Churchland argues that evolution does not sufficiently explain what is special about human beings. She says that if mammals were to pass their genes, then it would be that they can do anything to protect their offspring including sacrificing their life to save that of their children. She holds that differing gratification involves consciousness because many animals engage in social behavior that she considers similar to human ethics or morality (Gert 27). She acknowledges two important aspects addressed by Mill in which he argues that the moral sphere is fundamentally about conduct that injures, damages, or harms others or their interests. Injurious conduct, such as assault and murder, is wrong and is punishable. Conduct that falls outside this domain should be neither restricted nor deemed wrong. Secondly, Mill claims that issues of self-defense and hence morality are tightly tied to issues concerning acceptable restriction on personal liberty (Gert 28). She criticizes maximizing consequentialists, such as philosopher Peter Singer, who argue that maximizing the happiness of all requires that we do much more than considering the consequences of a plan for the happiness of those near and dear.
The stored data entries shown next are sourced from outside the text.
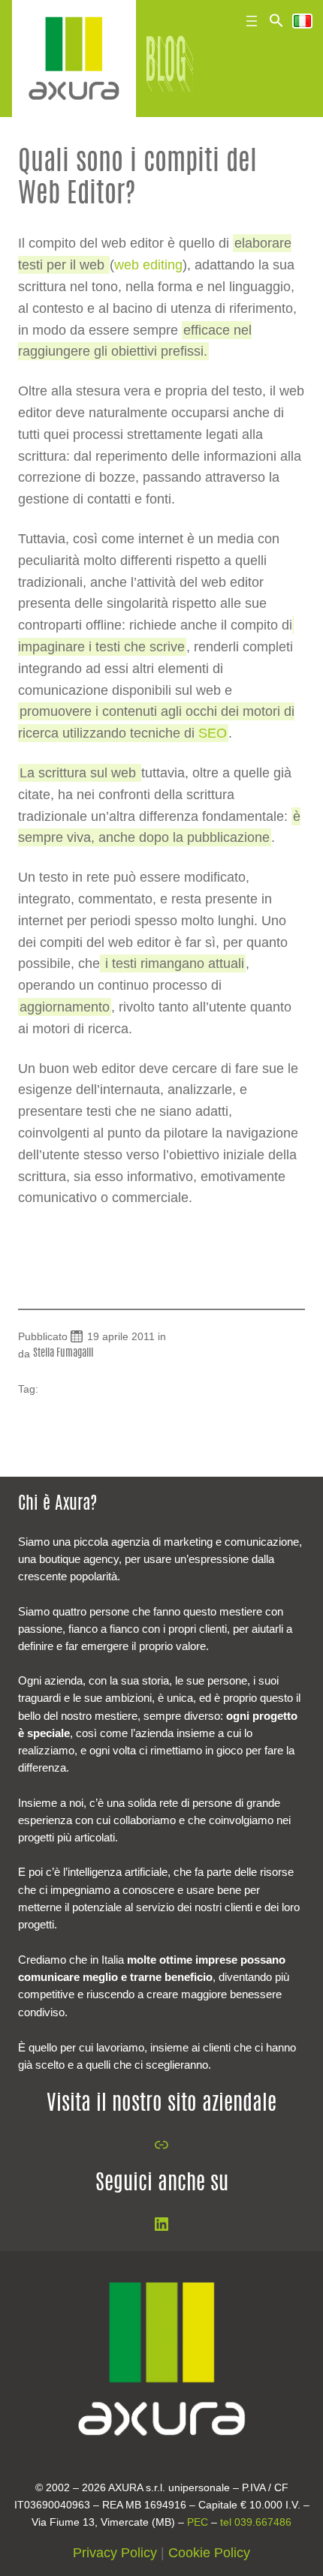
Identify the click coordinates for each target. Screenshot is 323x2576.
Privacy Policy (115, 2552)
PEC (197, 2522)
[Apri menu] (252, 21)
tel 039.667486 (255, 2522)
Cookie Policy (209, 2552)
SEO (212, 733)
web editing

Appiah, Harris, and Churchland put forward quite different perspectives about the relationship between science and morality. Appiah holds the moderate view that science is useful in challenging common moral intuitions and in helping us avoid the harms that we all want to avoid; science does not provide us with new ends or values (Gert 28). Harris claims that neuroscience shows that “suffering and happiness (defined in the widest possible sense) are all that can be cared about” and concludes that neuroscience supports a version of act consequentialism very similar to that put forward by Peter Singer (Gert 28). Churchland criticizes Harris for not recognizing that what neuroscience shows about human beings might require morality to be more complex than act consequentialism. Conclusively, neuroscience may help explain why some people behave as they do in situations that call for moral decisions or judgments.

Works Cited

Gert, Bernard. "Neuroscience and Morality." Hastings Center Report 42.3 (2012): 22-28.